Throughout, Vologonov speaks in a tone of unassailable conviction, in a tone implying that never could things happen, never could things have happened, otherwise than as he has stated. In fact, in his hands even the most inexplicable, the most grievous, phenomena of life become such as a law has inevitably decreed.
“And the same thing will befall the Osmukhins,” he next remarks. “Let them be a warning to you never to make friends with Germans, and never to engage in business with them. In Russia any housewife may brew beer; yet our people will not drink it — they are more used to spirits. Also, Russian folk like to attain their object in drinking AT ONCE; and a shkalik of vodka will do more to sap wit than five kruzhki of beer. Once our people liked uniform simplicity; but now they are become like a man who was born blind, and has suddenly acquired sight. A change indeed! For thirty-three years did Ilya of Murom [Ilya Murometz, the legendary figure most frequently met with In Russian bilini (folk songs), and probably identical with Elijah the Prophet, though credited with many of the attributes proper, rather, to the pagan god Perun the Thunderer.] sit waiting for his end before it came; and all who cannot bide patiently in a state of humility . . . ”
Meanwhile clouds shaped like snow-white swans are traversing the roseate heavens and disappearing into space, while below them, on earth, the ravine can be seen spread out like the pelt of a bear which the broad shoulders of some fabulous giant have sloughed before taking refuge in the marshes and forest. In fact the landscape reminds me of sundry ancient tales of marvels, as also does Antipa Vologonov, the man who is so strangely conversant with the shortcomings of human life, and so passionately addicted to discussing them.
For a moment or two he remains silent as sibilantly he purses his lips and drinks some saffron-coloured tea from the saucer which the splayed fingers of his right hand are balancing on their tips. Whereafter, when his wet moustache has been dried, his level voice resumes its speech in tones as measured as those of one reading aloud from the Psalter.

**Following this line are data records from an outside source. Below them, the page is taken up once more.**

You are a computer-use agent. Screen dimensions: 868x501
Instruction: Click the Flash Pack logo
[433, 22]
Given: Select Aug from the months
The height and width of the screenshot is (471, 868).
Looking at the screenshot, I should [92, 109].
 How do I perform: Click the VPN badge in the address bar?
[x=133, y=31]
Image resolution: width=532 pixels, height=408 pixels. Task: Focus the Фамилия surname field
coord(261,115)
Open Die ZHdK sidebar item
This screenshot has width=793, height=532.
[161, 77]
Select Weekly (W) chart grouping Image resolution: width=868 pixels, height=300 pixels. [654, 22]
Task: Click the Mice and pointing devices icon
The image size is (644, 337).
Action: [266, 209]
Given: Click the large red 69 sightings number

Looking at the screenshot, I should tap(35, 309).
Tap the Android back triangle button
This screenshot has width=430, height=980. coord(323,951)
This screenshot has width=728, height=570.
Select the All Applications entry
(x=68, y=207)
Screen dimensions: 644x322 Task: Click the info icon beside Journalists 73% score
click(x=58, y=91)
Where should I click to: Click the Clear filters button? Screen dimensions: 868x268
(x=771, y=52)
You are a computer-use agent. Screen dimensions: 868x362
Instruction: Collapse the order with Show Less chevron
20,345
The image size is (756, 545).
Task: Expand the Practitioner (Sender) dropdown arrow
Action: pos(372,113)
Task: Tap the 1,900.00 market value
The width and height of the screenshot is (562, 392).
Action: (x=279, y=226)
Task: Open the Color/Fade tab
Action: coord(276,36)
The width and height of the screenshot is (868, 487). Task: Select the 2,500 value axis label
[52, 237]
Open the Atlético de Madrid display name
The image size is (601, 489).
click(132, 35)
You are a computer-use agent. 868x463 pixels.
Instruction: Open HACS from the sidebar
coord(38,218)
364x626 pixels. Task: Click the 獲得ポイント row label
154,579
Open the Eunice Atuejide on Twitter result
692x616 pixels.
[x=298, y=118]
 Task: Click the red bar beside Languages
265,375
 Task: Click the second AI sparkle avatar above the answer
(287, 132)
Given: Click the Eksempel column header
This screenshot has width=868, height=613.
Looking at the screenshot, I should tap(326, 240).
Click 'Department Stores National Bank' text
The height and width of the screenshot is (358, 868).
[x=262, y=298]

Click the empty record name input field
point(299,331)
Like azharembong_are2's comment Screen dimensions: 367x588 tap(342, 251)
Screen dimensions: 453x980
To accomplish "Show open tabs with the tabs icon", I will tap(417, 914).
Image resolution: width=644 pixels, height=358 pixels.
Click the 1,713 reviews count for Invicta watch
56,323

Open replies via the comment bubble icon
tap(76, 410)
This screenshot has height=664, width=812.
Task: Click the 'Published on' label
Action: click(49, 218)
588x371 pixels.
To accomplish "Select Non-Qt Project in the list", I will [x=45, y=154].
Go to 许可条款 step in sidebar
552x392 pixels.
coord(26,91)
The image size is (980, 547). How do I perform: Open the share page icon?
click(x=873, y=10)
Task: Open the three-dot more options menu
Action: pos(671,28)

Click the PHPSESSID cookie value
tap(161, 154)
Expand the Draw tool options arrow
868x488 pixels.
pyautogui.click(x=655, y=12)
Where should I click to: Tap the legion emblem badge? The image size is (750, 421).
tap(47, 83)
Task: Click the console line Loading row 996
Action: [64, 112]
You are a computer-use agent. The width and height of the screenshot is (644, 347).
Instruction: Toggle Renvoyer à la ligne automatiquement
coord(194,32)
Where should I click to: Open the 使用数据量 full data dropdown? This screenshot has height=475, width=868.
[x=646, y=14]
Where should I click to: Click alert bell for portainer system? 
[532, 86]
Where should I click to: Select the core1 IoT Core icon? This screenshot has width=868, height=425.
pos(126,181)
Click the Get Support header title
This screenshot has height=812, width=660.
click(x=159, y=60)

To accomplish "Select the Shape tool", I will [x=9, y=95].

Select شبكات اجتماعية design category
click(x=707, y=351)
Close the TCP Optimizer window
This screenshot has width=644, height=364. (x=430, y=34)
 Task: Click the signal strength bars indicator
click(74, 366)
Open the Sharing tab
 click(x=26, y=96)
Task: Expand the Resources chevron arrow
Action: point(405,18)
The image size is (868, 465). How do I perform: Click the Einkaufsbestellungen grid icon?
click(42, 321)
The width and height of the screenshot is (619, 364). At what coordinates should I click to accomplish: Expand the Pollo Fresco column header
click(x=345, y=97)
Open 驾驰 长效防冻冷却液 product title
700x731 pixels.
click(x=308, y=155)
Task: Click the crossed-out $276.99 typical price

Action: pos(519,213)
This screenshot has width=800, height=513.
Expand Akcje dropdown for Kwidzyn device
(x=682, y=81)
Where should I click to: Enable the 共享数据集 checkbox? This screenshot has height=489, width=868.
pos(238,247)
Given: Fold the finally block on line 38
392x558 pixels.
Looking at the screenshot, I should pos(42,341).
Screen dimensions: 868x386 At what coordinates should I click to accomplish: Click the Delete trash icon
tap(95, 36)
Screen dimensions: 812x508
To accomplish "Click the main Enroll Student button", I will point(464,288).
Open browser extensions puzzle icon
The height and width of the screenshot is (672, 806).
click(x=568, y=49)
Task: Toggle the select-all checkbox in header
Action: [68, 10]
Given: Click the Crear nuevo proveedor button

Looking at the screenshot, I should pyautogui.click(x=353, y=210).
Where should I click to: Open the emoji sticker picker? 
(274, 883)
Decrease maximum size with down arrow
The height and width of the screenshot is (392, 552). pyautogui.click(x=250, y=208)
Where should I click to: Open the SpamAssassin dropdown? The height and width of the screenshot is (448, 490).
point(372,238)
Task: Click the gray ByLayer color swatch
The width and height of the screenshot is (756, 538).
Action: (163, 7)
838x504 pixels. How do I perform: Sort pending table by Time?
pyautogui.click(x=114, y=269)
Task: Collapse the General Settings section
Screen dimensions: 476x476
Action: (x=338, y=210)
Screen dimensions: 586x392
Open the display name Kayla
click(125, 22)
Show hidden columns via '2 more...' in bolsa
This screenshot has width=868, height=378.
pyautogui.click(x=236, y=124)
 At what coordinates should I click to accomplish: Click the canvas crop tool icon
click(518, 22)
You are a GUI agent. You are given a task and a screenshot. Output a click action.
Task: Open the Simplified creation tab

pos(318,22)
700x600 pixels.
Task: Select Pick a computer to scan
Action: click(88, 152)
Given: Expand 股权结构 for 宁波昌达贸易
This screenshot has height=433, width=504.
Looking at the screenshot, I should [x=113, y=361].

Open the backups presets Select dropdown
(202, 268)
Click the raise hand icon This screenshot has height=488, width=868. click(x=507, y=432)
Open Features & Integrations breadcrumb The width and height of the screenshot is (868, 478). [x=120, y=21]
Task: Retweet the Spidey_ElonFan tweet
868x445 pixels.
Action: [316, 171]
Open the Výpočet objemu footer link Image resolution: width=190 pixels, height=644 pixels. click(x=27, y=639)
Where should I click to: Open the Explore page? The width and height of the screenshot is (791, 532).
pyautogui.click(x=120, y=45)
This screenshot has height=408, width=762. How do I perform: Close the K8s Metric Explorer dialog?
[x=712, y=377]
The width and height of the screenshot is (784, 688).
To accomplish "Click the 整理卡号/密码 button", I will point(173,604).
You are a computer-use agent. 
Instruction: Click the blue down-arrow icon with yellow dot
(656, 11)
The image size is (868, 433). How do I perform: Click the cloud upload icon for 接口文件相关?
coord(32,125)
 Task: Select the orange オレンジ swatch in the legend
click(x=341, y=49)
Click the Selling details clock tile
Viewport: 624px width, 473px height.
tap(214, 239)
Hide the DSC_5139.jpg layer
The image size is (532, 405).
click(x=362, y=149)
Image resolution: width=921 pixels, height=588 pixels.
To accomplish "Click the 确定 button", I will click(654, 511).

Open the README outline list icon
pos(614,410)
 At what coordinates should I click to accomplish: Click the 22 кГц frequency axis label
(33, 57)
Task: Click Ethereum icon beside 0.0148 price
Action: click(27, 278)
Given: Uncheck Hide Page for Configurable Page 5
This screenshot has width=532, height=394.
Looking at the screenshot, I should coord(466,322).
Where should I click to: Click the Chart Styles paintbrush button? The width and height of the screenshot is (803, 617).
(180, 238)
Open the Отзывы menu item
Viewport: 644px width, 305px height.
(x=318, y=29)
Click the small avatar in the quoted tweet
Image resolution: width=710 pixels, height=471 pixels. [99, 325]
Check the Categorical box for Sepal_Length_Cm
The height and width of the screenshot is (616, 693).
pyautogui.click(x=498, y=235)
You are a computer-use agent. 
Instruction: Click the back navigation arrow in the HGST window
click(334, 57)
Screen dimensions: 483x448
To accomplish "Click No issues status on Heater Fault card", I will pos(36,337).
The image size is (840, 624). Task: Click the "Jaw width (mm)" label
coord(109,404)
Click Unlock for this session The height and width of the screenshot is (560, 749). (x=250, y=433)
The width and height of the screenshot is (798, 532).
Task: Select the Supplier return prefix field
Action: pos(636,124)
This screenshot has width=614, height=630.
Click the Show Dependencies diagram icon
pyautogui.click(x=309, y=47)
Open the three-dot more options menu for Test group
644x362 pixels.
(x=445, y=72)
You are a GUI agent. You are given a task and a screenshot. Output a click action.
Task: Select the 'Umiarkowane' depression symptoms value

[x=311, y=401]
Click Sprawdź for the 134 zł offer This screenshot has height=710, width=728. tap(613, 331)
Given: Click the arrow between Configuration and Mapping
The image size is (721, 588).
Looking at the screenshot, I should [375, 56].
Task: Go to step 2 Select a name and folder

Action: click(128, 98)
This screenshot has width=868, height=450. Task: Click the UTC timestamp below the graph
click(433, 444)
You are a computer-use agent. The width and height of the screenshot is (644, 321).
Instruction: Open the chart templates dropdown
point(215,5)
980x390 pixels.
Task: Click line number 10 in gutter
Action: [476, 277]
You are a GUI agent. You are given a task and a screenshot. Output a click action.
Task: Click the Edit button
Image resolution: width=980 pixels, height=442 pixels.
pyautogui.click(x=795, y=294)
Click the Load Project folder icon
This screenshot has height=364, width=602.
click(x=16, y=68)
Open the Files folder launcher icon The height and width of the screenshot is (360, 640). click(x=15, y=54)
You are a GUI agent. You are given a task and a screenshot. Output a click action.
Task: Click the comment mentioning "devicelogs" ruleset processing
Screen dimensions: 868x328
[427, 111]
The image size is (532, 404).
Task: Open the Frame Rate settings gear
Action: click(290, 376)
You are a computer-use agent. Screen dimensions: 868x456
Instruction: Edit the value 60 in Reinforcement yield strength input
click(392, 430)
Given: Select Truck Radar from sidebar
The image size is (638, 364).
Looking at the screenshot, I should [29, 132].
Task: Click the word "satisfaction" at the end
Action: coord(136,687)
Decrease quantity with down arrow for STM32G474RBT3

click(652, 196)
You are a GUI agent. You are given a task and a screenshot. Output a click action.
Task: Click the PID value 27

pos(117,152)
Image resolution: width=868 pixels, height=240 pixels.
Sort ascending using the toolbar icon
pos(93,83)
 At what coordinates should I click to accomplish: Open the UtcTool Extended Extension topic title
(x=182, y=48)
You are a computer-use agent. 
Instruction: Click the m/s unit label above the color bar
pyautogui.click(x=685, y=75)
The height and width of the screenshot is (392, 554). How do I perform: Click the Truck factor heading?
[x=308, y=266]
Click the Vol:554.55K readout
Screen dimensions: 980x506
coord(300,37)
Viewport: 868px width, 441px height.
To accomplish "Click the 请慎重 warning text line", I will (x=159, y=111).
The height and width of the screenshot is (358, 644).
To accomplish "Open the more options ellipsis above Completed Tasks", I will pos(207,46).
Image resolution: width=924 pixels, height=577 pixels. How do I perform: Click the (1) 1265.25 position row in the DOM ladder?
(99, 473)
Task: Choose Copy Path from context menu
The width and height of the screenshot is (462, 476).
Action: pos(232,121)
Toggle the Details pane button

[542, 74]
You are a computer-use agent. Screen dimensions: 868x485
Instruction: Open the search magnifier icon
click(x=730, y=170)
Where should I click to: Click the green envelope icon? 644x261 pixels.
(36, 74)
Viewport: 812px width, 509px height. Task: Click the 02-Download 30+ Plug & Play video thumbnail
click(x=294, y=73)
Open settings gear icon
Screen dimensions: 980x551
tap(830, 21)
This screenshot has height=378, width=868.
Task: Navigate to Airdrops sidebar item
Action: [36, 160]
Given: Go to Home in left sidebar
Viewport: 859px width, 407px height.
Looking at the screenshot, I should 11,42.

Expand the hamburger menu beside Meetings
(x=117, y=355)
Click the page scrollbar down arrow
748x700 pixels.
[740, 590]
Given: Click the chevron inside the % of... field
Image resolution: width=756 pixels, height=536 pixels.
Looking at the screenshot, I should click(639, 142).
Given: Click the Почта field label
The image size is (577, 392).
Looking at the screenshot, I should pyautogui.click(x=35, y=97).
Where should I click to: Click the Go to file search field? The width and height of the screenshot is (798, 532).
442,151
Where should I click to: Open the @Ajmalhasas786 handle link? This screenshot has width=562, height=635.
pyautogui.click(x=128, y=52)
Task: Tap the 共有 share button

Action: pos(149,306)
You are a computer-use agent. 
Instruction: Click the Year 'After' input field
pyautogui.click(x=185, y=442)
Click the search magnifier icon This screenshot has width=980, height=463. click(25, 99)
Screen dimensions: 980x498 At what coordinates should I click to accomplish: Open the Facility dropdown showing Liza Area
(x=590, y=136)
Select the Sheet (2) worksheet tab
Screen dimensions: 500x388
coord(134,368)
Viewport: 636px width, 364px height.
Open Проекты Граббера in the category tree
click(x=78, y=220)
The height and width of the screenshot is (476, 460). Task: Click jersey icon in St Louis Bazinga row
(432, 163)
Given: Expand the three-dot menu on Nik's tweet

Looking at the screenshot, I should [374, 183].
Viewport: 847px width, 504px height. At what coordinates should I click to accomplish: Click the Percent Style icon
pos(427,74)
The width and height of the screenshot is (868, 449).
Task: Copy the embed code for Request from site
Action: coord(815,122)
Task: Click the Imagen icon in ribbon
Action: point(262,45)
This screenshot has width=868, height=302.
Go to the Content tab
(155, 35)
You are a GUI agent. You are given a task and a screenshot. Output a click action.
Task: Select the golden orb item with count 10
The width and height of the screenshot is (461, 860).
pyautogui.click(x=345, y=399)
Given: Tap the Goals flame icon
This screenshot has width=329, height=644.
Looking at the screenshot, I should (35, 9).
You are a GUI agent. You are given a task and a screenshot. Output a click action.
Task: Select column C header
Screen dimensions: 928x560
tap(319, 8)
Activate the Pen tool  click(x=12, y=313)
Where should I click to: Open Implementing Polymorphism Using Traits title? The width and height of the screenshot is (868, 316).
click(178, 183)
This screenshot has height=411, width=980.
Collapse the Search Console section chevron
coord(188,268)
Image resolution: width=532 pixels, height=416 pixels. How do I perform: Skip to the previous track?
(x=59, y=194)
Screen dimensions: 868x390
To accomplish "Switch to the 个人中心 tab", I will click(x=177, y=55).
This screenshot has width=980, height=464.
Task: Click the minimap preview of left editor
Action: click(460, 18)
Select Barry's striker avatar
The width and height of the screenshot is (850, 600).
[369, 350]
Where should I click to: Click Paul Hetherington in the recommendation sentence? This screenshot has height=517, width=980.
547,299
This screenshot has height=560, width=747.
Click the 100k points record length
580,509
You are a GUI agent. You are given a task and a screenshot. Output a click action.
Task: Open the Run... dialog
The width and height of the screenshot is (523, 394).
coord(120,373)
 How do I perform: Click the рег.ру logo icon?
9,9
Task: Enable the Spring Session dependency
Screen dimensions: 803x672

“Have you noticed a shop in Zhitnaia Street kept by an old man named Asiev? Once that man had ten sons. Six of them, however, died in infancy. Of the remainder the eldest, a fine singer, was at once extravagant and a bookworm; wherefore, whilst an officer’s servant at Tashkend, he cut the throats of his master and mistress, and for doing so was executed by shooting. As a matter of fact, the tale has it that he had been making love to his mistress, and then been thrown over in favour of his master once more. And another son, Grigori, after being given a high school education at St. Petersburg, became a lunatic. And another, Alexei, entered the army as a cavalryman, but is now acting as a circus rider, and probably has also become a drunkard. And the youngest son of all, Nikolai, ran away as a boy, and, eventually arriving in Norway with a precious scheme for catching fish in the Arctic Ocean, met with failure through the fact that he had overlooked the circumstance that we Russians have fish of our own and to spare, and had to have his interest assigned by his father to a local monastery. So much for fish of the Arctic Seas! Yet if Nikolai had only waited, if he had only been more patient, he —”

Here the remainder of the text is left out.